今年の思い出

                                弁護士 野呂芳子

あっという間に年末で、事務所も今日で仕事納めです。気がつけば、1年間、忙しさにかまけて一度もブログを書かなかったような・・・

とってつけたようですが、今年のよかったことを記しておきたいと思います。

5月に、ウイーン少年合唱団の公演に行きました。ずっとファンだったのですが、公演に行くのは小学生の時以来でした。帰りに思い切って6枚組のCDを購入し、自宅で朝晩聞いて、澄んだ歌声に心を洗われています。

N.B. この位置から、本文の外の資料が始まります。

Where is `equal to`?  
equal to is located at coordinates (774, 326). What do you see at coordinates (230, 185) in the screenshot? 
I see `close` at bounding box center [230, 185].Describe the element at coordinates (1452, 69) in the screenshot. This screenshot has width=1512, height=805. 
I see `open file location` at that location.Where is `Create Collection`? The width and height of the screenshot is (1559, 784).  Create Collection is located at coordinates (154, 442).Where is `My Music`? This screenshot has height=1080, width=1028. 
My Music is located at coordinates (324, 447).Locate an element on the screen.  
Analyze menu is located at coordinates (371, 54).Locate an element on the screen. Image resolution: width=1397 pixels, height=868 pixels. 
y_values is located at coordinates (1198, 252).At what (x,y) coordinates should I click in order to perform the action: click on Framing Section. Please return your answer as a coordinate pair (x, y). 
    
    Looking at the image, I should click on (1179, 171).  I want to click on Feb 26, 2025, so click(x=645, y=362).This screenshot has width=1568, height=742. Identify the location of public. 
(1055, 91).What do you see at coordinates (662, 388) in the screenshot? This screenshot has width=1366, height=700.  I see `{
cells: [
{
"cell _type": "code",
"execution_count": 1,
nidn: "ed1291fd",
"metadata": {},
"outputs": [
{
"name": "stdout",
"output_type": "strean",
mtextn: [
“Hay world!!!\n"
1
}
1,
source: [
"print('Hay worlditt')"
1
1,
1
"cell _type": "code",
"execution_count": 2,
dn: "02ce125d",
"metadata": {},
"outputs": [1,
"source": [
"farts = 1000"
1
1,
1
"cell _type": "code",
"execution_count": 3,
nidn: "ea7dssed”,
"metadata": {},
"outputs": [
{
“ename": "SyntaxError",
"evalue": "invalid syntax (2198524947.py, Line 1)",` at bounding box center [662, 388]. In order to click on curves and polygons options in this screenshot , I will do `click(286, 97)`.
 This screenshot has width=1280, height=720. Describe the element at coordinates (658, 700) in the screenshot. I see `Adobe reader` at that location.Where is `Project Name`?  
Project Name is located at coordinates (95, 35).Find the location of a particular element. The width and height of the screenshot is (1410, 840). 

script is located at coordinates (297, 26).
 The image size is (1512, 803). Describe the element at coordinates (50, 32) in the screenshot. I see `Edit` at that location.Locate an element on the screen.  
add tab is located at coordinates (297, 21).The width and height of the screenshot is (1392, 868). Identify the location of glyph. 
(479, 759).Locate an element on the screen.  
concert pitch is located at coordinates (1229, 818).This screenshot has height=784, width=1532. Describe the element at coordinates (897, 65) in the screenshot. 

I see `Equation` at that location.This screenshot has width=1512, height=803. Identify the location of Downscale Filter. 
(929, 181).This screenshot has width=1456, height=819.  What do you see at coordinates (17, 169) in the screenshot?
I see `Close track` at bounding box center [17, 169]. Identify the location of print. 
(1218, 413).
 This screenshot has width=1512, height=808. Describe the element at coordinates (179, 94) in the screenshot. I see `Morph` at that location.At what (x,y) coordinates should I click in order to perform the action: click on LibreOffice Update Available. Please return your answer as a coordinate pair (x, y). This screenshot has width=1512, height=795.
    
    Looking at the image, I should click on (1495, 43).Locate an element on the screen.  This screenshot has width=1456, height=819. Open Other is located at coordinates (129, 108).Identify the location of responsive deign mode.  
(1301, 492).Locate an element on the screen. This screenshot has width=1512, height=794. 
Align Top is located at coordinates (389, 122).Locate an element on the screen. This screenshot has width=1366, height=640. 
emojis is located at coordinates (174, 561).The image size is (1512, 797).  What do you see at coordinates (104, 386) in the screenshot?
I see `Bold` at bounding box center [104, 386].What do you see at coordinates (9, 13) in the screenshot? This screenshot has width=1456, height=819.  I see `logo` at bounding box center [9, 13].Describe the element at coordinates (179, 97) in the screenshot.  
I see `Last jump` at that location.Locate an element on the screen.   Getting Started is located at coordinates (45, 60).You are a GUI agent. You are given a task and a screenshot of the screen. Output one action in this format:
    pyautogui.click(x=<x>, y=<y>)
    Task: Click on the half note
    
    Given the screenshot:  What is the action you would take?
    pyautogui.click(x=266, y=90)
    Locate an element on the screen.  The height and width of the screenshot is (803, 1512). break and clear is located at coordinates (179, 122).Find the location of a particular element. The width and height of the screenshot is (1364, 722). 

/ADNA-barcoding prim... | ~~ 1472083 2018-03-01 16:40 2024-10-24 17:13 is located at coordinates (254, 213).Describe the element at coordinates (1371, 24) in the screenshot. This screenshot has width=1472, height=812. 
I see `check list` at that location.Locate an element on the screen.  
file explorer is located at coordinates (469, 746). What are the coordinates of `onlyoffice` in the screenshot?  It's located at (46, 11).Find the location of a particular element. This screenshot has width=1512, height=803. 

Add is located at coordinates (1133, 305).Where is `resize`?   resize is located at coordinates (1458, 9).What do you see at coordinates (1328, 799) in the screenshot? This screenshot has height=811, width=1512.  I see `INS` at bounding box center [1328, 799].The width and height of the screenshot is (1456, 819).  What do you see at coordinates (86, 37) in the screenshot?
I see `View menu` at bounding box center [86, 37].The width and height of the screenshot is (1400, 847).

今年も本はたくさん読みましたが、一番心に残ったのは、イギリスのピーター・メイという作家の「さよならブラックハウス」という小説でした。久しぶりに、青春時代の痛み、それも感傷というような甘さを伴うものではなく、きりきりと胸を絞り上げられるような痛みを思い出しました。スコットランドの荒涼とした自然の描写も素晴らしかったです。この作品は、当初、イギリスでは版元が見つからず、フランスで出版され、評判を呼び、ようやく母国で出版となったという異例の経緯だったそうですが、こんないい本がなぜ?と不思議に思うと共に、最初に取り上げてたフランスの出版社に感謝、感謝です。

この本を読んで、二つ、別の作品を連想しました。一つは、大学時代に英語の授業で原書を読まされたグレアム・グリーンの短編集の中の「イノセント」という小品です。「さよならブラックハウス」も、「イノセント」も、壮年になった男性が、故郷を訪ねていき、過ぎ去った日々に出会う話です。もう一つは嵐が丘。こちらはストーリーには共通性はありませんが、やはり、厳しい自然の描写が胸に迫るという点での想起です。いずれもイギリスの小説で、改めて、イギリスの小説っていいなあと思いました。

来年も素敵な本に出会えますように。

 

皆様1年間お疲れ様でした。来年が、皆様にとってよい年になりますように心からお祈りして、本年の業務を終了いたします。来年もどうぞよろしくお願いいたします。